University of Tulsa president speaks against sexual assaults

TULSA, Okla. (AP) — The University of Tulsa's campus security department has a standing order: Dr. Gerard Clancy wants to be telephoned immediately — even in the middle of the night — if one of his students is sexually assaulted.

"It's very upsetting; you don't sleep the rest of the night. But I want the student — the victim — and their parents to know I'm involved and I care enough about it to want to know right away," Clancy said. "I need to be disturbed about it."

The Tulsa World reports that amid a shocking string of assaults on and around campus, Clancy became TU's new president in November. He immediately took the helm of the university's plan to prevent sexual assaults and encourage greater reporting of sexual harassment and violence.

"If you look at universities that have struggled with this, one of their greatest demerits is often a lack of institutional awareness and education," he said.

Clancy's motivation isn't only the headline-making cases involving intruder attacks and student athletes. It's also that he is a psychiatrist who has seen firsthand the devastation sexual assault can wreak on a victim's mental health and relationships for years to come.

"There is almost always shame and the question of 'Do I have the strength to go through this?'" Clancy said of victims and the process of reporting and counseling. "But if they put this off, it torments them through nightmares, depression, isolation and sometimes alcohol abuse to calm their nerves."

▶ [SET OF TASKS]:
1/ Name the ways the article about the University of Tulsa president says putting off reporting torments victims.
2/ Please resume the article about the University of Tulsa president's stance on sexual assault, picking up after its final sentence.

▶ [EXTRACTED INFORMATION]:
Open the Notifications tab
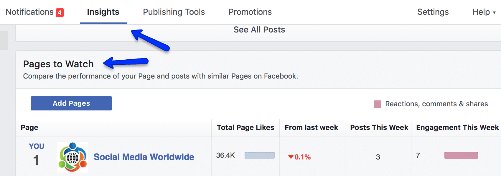This screenshot has width=501, height=176. coord(34,12)
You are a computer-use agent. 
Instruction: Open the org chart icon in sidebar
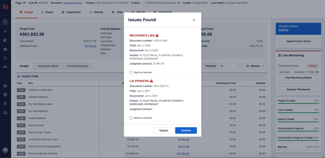tap(6, 112)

▶ [ANSWERS]:
1/ nightmares, depression, isolation, sometimes alcohol abuse to calm their nerves

2/
In his first address to the incoming freshman class of 127 students and their parents, Clancy said he drew from his physician experiences to talk about the serious need for students to be more aware of risky situations for themselves and classmates.

"I want this freshman class to be a role model for this, and the parents appreciated the honesty and straight-forwardness of it," Clancy said. "I challenged them to 1. Take care of yourself, 2. Take care of each other and 3. Step in."

Multiple students said TU has significant ground to make up in restoring students' faith in the administration's attitude toward victims and commitment to combat sexual assault.

"There were some efforts before — but it didn't feel like it was the university's priority," said Kayleigh Thesenvitz, editor-in-chief of TU's student newspaper, the Collegian, referring to TU's previous administration. "This has been a shift where it's not just students involved."

Results of TU's recent campus climate surveys indicate the tall order that Clancy, faculty and student advocates say lies ahead.

According to the survey, 23.4 percent of students believed TU officials are "not at all" or "slightly likely" to take corrective action against an offender. Nearly 61 percent felt administrators should do more to protect students from harm.

Clancy said the survey results have informed his administration's efforts, and he will use future ones to gauge their progress.

"In the past, there was a more formal process," Clancy said. "From surveys, we learned that student perception was that the victim was needing to defend yourself and that blame was involved."

Students take the survey anonymously to gauge the prevalence of sexual violence, rates of alcohol and drug use, symptoms of mental health needs, and perceptions of prevention programs and response efforts. Results repeatedly show far more students counting themselves as sexual assault victims than TU's tally of officially reported cases.

"What I've learned about being in leadership over the years is you've got to start by being honest with the numbers," Clancy said. "Let's be honest about what's not right now and, with that, we can make things right moving forward."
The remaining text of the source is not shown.